Besides being reinstated and recovering his lawyer costs, Lananna demands that every member of the USATF board sign a published statement “acknowledging the invalidity of the February 2018 resolution [and] apologizing to Mr. Lananna and the membership for the board’s unjustified action against Mr. Lananna in his capacity as USATF president.”

The grievance alleges the board broke USATF bylaws, operation regulations and even Virginia law (since USATF is incorporated in that state).

Such USATF rules explicitly lay out how a president can be removed — only for “good cause” by a two-thirds vote of membership, the grievance says.

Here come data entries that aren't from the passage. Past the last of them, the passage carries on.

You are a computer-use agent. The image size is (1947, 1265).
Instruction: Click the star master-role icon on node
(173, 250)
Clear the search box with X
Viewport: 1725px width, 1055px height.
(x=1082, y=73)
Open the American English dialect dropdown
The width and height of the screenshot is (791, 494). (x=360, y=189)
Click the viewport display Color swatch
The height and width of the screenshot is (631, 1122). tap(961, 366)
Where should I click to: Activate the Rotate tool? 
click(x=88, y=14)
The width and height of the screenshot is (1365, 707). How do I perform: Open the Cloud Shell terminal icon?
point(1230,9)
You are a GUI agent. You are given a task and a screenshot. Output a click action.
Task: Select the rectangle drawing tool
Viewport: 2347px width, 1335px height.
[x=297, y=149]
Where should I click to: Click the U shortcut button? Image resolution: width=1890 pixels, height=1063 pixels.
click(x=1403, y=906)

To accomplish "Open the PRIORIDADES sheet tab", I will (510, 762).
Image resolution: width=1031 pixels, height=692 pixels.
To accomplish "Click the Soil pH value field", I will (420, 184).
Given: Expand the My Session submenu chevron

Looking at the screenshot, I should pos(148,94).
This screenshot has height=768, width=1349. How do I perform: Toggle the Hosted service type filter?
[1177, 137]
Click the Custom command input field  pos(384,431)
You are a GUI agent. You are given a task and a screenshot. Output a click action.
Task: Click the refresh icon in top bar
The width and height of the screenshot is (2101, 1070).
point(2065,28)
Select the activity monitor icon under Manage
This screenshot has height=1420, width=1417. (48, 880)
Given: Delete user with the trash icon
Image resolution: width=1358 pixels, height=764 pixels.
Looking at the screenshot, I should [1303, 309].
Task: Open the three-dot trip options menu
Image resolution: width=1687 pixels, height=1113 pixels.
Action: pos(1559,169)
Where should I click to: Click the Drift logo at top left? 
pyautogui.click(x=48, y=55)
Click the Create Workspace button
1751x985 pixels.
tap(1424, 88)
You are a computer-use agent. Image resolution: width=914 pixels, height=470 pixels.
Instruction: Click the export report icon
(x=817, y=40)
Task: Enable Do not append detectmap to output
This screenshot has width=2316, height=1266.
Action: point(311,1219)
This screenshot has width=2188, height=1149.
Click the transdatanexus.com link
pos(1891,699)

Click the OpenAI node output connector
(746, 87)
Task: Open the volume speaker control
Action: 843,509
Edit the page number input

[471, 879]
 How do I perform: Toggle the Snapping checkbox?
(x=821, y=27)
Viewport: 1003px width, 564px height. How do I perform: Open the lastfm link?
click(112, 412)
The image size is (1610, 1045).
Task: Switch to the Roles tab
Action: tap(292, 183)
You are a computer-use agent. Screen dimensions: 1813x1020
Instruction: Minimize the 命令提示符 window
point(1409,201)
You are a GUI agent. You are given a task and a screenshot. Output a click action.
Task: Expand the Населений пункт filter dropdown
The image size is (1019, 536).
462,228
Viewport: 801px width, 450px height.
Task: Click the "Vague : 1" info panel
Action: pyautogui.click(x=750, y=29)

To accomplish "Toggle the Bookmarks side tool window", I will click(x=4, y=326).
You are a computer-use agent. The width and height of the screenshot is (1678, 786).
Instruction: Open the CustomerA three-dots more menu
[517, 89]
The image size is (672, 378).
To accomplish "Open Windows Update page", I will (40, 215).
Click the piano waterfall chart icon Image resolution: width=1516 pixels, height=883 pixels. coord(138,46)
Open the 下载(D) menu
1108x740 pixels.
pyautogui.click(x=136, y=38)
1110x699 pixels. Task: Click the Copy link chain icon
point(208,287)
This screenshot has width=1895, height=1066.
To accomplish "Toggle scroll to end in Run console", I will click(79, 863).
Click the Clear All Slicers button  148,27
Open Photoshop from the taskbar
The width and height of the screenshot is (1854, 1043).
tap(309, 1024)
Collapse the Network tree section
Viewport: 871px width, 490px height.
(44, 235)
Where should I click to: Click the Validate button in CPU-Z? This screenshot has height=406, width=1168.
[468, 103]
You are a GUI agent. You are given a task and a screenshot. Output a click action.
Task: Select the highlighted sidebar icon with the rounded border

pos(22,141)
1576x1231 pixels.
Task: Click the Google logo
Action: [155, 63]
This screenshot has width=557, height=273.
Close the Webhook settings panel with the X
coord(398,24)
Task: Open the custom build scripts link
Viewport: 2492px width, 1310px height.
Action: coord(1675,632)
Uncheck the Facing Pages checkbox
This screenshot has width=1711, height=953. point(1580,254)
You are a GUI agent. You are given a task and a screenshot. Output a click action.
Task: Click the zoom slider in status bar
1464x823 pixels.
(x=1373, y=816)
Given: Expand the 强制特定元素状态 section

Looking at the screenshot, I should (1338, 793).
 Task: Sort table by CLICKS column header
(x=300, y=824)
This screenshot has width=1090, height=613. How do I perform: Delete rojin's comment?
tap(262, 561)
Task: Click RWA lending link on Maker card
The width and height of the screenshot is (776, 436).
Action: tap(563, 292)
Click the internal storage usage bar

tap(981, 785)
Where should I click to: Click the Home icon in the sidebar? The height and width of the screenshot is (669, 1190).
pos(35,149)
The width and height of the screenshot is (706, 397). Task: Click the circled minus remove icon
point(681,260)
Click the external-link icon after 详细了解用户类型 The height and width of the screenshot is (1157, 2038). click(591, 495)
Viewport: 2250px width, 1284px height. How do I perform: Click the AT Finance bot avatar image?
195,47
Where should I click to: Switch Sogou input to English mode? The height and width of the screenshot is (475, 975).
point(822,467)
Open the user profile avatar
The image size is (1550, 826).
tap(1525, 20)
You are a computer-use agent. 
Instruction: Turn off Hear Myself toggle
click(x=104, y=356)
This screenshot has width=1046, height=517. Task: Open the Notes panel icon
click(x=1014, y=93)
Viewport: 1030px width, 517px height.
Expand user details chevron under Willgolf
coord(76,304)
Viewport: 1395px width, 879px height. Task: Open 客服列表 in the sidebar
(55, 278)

“On its face, and in light of the history of antagonism between certain board members, the chairman and the CEO on the one hand, and Mr. Lananna in his role as president on the other hand, the February 2018 resolution constitutes an unauthorized and unlawful attempt by the 2018 board to discipline and punish Mr. Lananna and to ostracize him from his legitimate presidency,” the filing says. “The board has no such power.”

The grievance also reveals that the USATF board, in a July 2018 meeting, considered restoring Lananna to the presidency.

In a vote on whether to keep Lananna’s “temporary administrative leave” in place, eight board members voted yes, four voted to rescind it and two abstained, said the grievance.

It didn’t say who cast what vote.

Updated at 11:55 a.m. Feb. 26, 2019.